自身のSNSで「安全に、そして無事に帰還できたのも皆様のお陰です。本当に応援いただきましてありがとうございました。今後も、夢を抱く大切さ、そしてその難しさを講演活動を通じて皆様にお伝えできればと思っております。この度は本当に応援いただきましてありがとうございました」(Facebookの投稿より引用)と、今回の挑戦を報告し感謝を綴った。

渡米して師と出会い、見えた光明

ここまでの道のりは平坦なものではなかった。パイロットを目指し本学理工学部航空宇宙工学科に入学してから2カ月経ったある日、交通事故に遭い片目の視力を失った。それでも退院後、毎日3時間の睡眠で必死に勉強し大学を卒業。せめて航空に携わりたいと、単身渡米した。
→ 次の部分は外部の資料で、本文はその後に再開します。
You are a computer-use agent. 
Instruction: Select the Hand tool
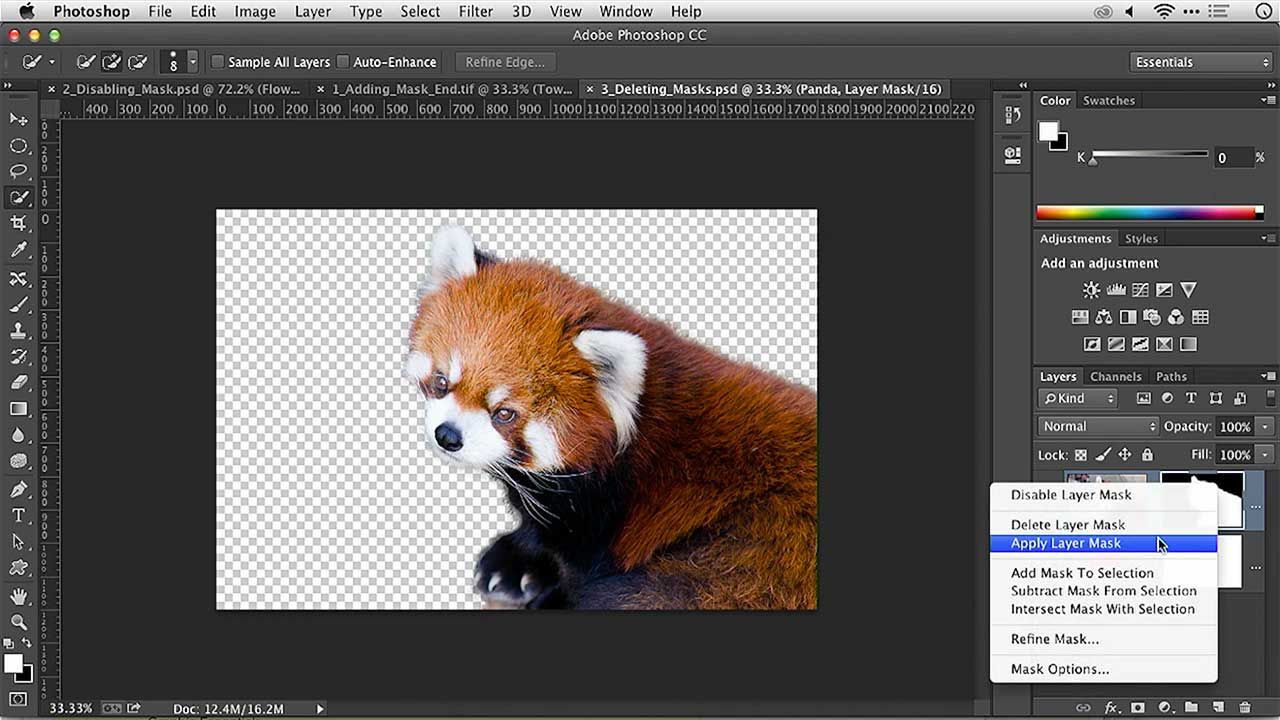(18, 595)
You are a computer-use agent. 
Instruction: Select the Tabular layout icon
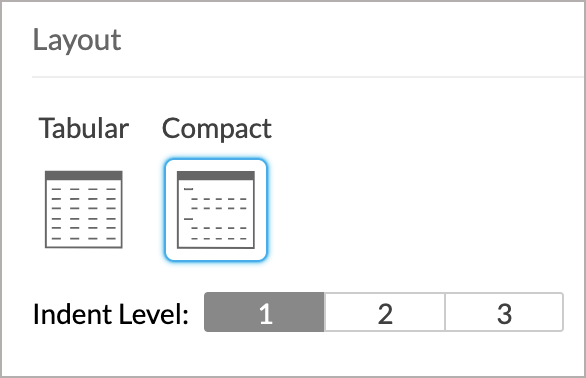(84, 209)
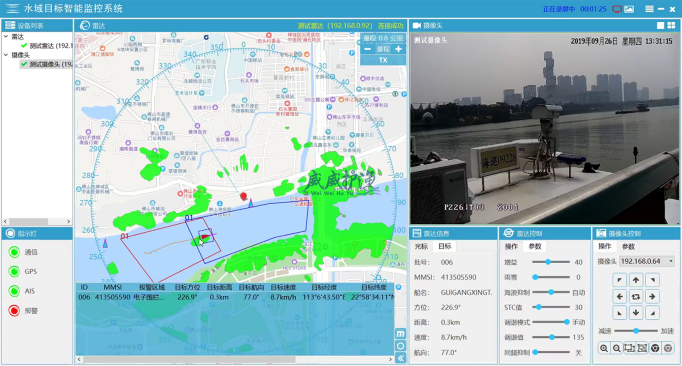Image resolution: width=682 pixels, height=366 pixels.
Task: Toggle the radar TX transmit button
Action: pyautogui.click(x=383, y=60)
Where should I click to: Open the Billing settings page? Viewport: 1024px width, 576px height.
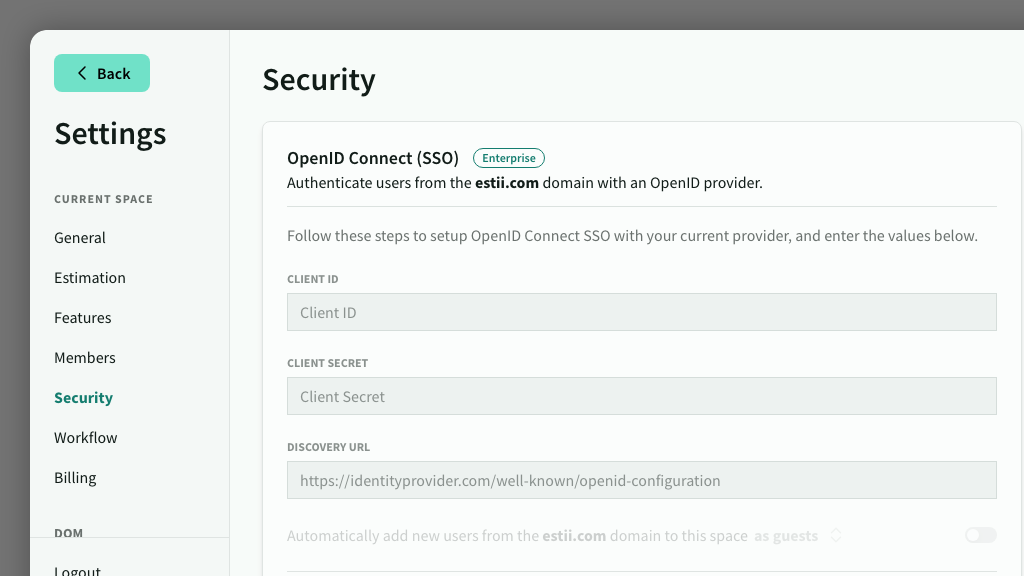75,478
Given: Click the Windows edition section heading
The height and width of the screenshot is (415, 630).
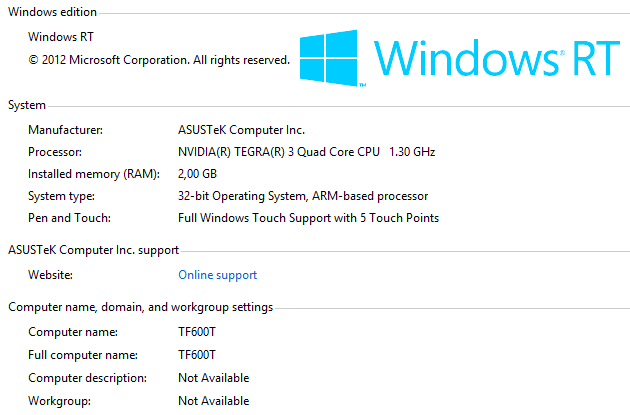Looking at the screenshot, I should [53, 11].
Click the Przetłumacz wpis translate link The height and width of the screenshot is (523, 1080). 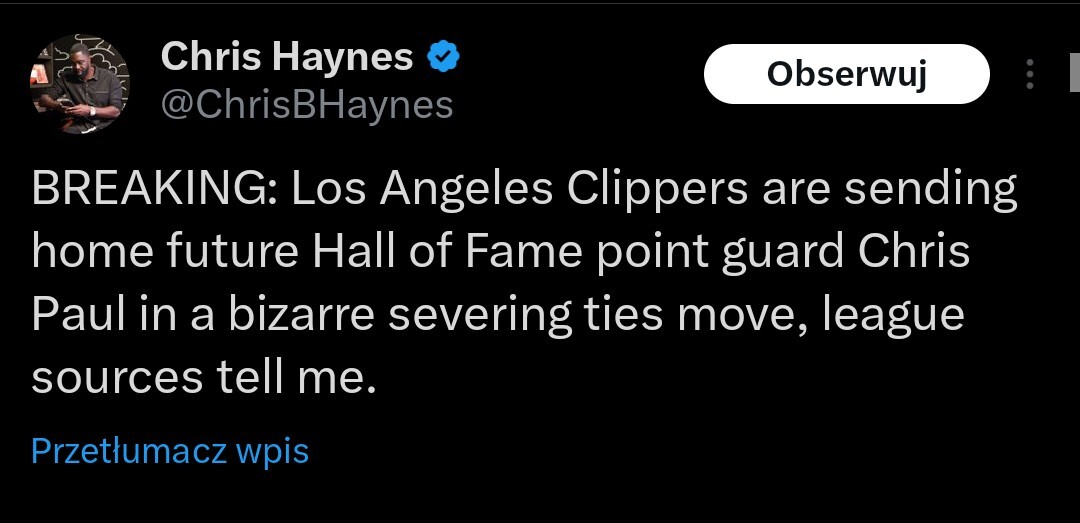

そこで一生の師となるエンブリー・リドル航空大学大学院の教授と出会い、前田氏と同じ身体的条件でフライトしている人がいること、アメリカでは一定条件を満たせばパイロットになれることを知った。

そして、事故から18年目の2016年6月、念願の事業用操縦士免許を取得。夢を叶えた。

コロナ禍の壁を乗り越えて

行く先々で講演を希望し、日本でも複数地点で停泊予定だったが新型コロナウイルス感染防止のため、中止せざるを得ない状況になった。それでも日本上空を飛んでいる際、前田さんの母校・日本航空高等学校の系列校である日本航空高等学校石川を上空から撮った写真が自身のSNS上がり「一人や二人の子どもたちの心に僕の想いが刺さるはずだと信じて飛びました」と綴った。

さらに、故郷である北海道の新千歳空港に給油のため一時停泊。フェンス越しではあったが駆け付けた家族と会うことができた。

現在、仕事を続けながら、自身の経験を伝えたいという思いで2018年に設立した非営利団体Aero Zypangu Projectの代表を務める。「夢を持つことや人を愛することの大切さを伝える」ために、自身の経験をもとに講演活動を行い、2008年から始めた活動は2019年の春には100回を超えた。

今回のフライトで目的にあげた「夢と希望の拡散」。その思いを翼に込め、家族や仲間など多くの支えが風となり、成功をつかんだ。

単独飛行で世界一周を達成した139人目のパイロットになった前田氏。Aero Zypangu ProjectのHPには「Impossible is now "I'm possible"」とメッセージが記されている。

<プロフィール>

前田伸二(まえだ・しんじ)

1979年7月31日生まれ。2002年理工学部航空宇宙工学科卒。北海道十勝出身。本学卒業後、渡米。アリゾナ州のエンブリー・リドル航空大学で航空安全危機管理を学ぶ。在学中の2004年にパイロットとしての訓練を始め、2005年に単発・双発計器飛行付自家用操縦士免許を取得。2016年には念願の事業用操縦士免許(コマーシャル・パイロット・ライセンス)を取得。非営利団体 Aero Zypangu Project代表。ボーイング社で生産管理などの業務を兼務。